When Anxiety Makes Celebrating a Chore: 6 Tips to Surviving the Party

Parents were picking up kids, and I was handing out little baggies of goodies to each bouncing boy headed out the door. We had filled their systems with all forms of sugar from liquid-grown-in-fields to powdered-and-whipped. We had celebrated our bright-eyed boy’s turning of [8], complete with a hand-drawn [10]-foot Godzilla adorning the wall, a back porch covered in yellow, blue, orange, and green silly string, and a cake that featured gummy army men plotting the takedown of a plastic Godzilla. I felt two feelings battling inside me, dark and light. On one hand, I felt proud we had celebrated well, even with while keeping the newly adopted [2]-year-old happy and feeling safe with all the buzzing, busy boys in our house. It felt good to feel like celebrating and celebrate well. On the other hand, I felt the presence of my anxiety.

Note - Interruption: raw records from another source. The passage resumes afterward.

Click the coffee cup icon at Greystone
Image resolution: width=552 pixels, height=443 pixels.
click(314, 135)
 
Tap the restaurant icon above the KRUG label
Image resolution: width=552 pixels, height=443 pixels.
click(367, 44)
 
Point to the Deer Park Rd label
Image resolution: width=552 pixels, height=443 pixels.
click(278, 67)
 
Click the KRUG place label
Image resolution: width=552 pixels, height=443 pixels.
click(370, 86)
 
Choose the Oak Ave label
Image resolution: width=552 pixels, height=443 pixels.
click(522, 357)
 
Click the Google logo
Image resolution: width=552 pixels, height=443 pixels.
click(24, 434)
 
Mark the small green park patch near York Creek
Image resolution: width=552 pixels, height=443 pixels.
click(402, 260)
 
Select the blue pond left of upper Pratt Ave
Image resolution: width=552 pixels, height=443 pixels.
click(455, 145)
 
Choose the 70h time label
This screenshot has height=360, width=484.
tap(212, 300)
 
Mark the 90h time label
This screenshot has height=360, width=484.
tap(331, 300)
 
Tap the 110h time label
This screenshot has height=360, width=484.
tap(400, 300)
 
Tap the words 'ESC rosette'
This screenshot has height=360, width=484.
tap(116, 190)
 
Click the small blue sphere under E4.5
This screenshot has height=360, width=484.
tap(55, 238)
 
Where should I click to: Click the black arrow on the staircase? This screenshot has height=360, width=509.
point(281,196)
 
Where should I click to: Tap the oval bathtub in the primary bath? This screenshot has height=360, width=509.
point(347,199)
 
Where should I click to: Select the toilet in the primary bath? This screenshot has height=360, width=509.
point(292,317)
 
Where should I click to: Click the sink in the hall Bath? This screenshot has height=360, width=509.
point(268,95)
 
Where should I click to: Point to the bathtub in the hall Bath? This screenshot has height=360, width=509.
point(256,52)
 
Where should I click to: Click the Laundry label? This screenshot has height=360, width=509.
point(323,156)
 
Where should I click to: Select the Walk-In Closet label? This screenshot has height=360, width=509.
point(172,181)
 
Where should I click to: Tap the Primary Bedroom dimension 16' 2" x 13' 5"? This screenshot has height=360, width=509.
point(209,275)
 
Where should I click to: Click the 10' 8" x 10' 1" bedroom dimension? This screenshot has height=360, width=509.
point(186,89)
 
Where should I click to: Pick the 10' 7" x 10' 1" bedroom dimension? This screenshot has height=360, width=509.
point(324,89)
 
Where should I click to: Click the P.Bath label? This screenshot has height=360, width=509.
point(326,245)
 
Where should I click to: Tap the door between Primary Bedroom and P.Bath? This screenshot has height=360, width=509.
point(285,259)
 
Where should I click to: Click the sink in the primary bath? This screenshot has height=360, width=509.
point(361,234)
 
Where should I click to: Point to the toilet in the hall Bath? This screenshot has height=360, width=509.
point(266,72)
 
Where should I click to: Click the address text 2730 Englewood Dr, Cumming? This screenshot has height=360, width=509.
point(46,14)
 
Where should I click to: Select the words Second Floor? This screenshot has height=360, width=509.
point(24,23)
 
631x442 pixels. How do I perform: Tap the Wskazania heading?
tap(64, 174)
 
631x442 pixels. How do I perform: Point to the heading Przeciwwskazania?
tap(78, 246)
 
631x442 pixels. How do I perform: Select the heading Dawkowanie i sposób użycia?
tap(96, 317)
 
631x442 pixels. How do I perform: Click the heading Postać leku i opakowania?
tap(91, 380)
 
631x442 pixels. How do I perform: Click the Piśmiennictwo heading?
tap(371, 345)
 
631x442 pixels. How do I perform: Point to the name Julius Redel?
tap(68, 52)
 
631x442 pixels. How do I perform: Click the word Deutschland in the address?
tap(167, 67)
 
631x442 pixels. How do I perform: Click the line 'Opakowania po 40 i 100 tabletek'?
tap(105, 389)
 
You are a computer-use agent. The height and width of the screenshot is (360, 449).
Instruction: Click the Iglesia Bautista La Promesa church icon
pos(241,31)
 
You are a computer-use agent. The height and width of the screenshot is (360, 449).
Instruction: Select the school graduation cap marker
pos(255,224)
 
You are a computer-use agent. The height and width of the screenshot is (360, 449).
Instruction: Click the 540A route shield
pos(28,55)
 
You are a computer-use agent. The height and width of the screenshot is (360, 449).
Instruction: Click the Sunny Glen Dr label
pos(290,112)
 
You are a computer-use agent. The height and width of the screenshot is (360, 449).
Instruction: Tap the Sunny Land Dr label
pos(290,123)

May and June are full of big days for our family: four birthdays, Mother’s Day, wedding anniversary, and Father’s Day. Last year during this time, we were in the middle of a very uncertain international adoption, and I didn’t feel like celebrating a darn thing. I was treading water emotionally. We even had a bonus special day thrown in last year because our oldest graduated high school. One more party to plan in between crying and mental nail-biting. My grief and anxiety would not be put away; It demanded to be seen and acknowledged. What I’ve realized this year is that even without the stress of our adoption and graduation, my anxiety still makes it hard for me to celebrate.